* **Task**: Would you output all the data exactly as it stands?

━━━━━ Excerpted records ━━━━━

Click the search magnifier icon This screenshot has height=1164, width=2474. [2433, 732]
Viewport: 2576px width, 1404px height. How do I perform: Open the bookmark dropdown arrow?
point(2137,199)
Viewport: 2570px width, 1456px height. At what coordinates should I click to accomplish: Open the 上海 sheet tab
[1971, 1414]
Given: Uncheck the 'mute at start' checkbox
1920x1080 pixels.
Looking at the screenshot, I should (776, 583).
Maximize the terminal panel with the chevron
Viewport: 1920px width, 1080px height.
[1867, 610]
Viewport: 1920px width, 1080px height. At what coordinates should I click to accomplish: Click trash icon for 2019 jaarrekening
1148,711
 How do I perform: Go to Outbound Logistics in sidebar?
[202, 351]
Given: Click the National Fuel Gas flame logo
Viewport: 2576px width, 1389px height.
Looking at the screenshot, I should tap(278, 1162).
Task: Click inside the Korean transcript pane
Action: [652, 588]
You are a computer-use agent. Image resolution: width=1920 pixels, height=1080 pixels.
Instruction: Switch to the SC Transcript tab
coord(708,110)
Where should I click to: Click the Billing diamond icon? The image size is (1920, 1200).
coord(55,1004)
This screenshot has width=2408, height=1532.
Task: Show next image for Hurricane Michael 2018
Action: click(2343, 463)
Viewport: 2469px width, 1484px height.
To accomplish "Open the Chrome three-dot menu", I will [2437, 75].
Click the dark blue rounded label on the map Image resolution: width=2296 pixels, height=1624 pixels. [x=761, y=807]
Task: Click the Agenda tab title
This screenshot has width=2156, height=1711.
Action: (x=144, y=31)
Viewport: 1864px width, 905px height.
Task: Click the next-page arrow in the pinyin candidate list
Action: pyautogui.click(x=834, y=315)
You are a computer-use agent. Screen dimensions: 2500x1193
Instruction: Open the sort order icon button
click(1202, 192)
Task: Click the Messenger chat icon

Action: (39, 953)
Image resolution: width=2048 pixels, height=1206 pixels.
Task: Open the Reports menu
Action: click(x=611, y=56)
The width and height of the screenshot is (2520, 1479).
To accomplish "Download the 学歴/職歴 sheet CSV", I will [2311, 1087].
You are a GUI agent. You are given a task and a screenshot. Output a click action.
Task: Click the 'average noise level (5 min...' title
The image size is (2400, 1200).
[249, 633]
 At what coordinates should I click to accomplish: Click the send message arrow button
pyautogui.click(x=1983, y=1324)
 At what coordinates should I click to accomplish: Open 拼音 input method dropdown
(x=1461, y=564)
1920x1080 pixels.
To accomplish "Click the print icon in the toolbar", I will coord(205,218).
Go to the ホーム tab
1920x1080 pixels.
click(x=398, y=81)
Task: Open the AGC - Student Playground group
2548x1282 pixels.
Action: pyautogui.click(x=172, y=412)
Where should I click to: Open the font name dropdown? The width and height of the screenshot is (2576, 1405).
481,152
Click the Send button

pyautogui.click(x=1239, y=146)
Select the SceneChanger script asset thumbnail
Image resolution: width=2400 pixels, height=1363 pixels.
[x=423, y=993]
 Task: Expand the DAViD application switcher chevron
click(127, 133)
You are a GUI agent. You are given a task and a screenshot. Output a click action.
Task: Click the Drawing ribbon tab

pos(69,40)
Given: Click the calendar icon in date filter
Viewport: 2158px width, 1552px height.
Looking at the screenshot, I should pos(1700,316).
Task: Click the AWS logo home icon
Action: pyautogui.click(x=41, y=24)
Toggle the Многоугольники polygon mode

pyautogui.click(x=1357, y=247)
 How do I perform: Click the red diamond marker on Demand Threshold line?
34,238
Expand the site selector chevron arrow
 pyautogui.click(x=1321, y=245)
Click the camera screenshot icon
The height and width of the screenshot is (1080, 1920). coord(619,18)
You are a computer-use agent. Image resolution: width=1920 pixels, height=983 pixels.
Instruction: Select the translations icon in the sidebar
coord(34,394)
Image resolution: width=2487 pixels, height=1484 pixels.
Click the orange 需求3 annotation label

━━━━━

* **Solution to this task**:
Click the search magnifier icon This screenshot has height=1164, width=2474. [2433, 732]
Viewport: 2576px width, 1404px height. How do I perform: Open the bookmark dropdown arrow?
point(2137,199)
Viewport: 2570px width, 1456px height. At what coordinates should I click to accomplish: Open the 上海 sheet tab
[1971, 1414]
Given: Uncheck the 'mute at start' checkbox
1920x1080 pixels.
Looking at the screenshot, I should (776, 583).
Maximize the terminal panel with the chevron
Viewport: 1920px width, 1080px height.
[1867, 610]
Viewport: 1920px width, 1080px height. At what coordinates should I click to accomplish: Click trash icon for 2019 jaarrekening
1148,711
 How do I perform: Go to Outbound Logistics in sidebar?
[202, 351]
Given: Click the National Fuel Gas flame logo
Viewport: 2576px width, 1389px height.
Looking at the screenshot, I should tap(278, 1162).
Task: Click inside the Korean transcript pane
Action: [652, 588]
You are a computer-use agent. Image resolution: width=1920 pixels, height=1080 pixels.
Instruction: Switch to the SC Transcript tab
coord(708,110)
Where should I click to: Click the Billing diamond icon? The image size is (1920, 1200).
coord(55,1004)
This screenshot has width=2408, height=1532.
Task: Show next image for Hurricane Michael 2018
Action: click(2343, 463)
Viewport: 2469px width, 1484px height.
To accomplish "Open the Chrome three-dot menu", I will [2437, 75].
Click the dark blue rounded label on the map Image resolution: width=2296 pixels, height=1624 pixels. [x=761, y=807]
Task: Click the Agenda tab title
This screenshot has width=2156, height=1711.
Action: (x=144, y=31)
Viewport: 1864px width, 905px height.
Task: Click the next-page arrow in the pinyin candidate list
Action: pyautogui.click(x=834, y=315)
You are a computer-use agent. Screen dimensions: 2500x1193
Instruction: Open the sort order icon button
click(1202, 192)
Task: Click the Messenger chat icon

Action: (39, 953)
Image resolution: width=2048 pixels, height=1206 pixels.
Task: Open the Reports menu
Action: click(x=611, y=56)
The width and height of the screenshot is (2520, 1479).
To accomplish "Download the 学歴/職歴 sheet CSV", I will [2311, 1087].
You are a GUI agent. You are given a task and a screenshot. Output a click action.
Task: Click the 'average noise level (5 min...' title
The image size is (2400, 1200).
[249, 633]
 At what coordinates should I click to accomplish: Click the send message arrow button
pyautogui.click(x=1983, y=1324)
 At what coordinates should I click to accomplish: Open 拼音 input method dropdown
(x=1461, y=564)
1920x1080 pixels.
To accomplish "Click the print icon in the toolbar", I will coord(205,218).
Go to the ホーム tab
1920x1080 pixels.
click(x=398, y=81)
Task: Open the AGC - Student Playground group
2548x1282 pixels.
Action: pyautogui.click(x=172, y=412)
Where should I click to: Open the font name dropdown? The width and height of the screenshot is (2576, 1405).
481,152
Click the Send button

pyautogui.click(x=1239, y=146)
Select the SceneChanger script asset thumbnail
Image resolution: width=2400 pixels, height=1363 pixels.
[x=423, y=993]
 Task: Expand the DAViD application switcher chevron
click(127, 133)
You are a GUI agent. You are given a task and a screenshot. Output a click action.
Task: Click the Drawing ribbon tab

pos(69,40)
Given: Click the calendar icon in date filter
Viewport: 2158px width, 1552px height.
Looking at the screenshot, I should pos(1700,316).
Task: Click the AWS logo home icon
Action: pyautogui.click(x=41, y=24)
Toggle the Многоугольники polygon mode

pyautogui.click(x=1357, y=247)
 How do I perform: Click the red diamond marker on Demand Threshold line?
34,238
Expand the site selector chevron arrow
 pyautogui.click(x=1321, y=245)
Click the camera screenshot icon
The height and width of the screenshot is (1080, 1920). coord(619,18)
You are a computer-use agent. Image resolution: width=1920 pixels, height=983 pixels.
Instruction: Select the translations icon in the sidebar
coord(34,394)
Image resolution: width=2487 pixels, height=1484 pixels.
Click the orange 需求3 annotation label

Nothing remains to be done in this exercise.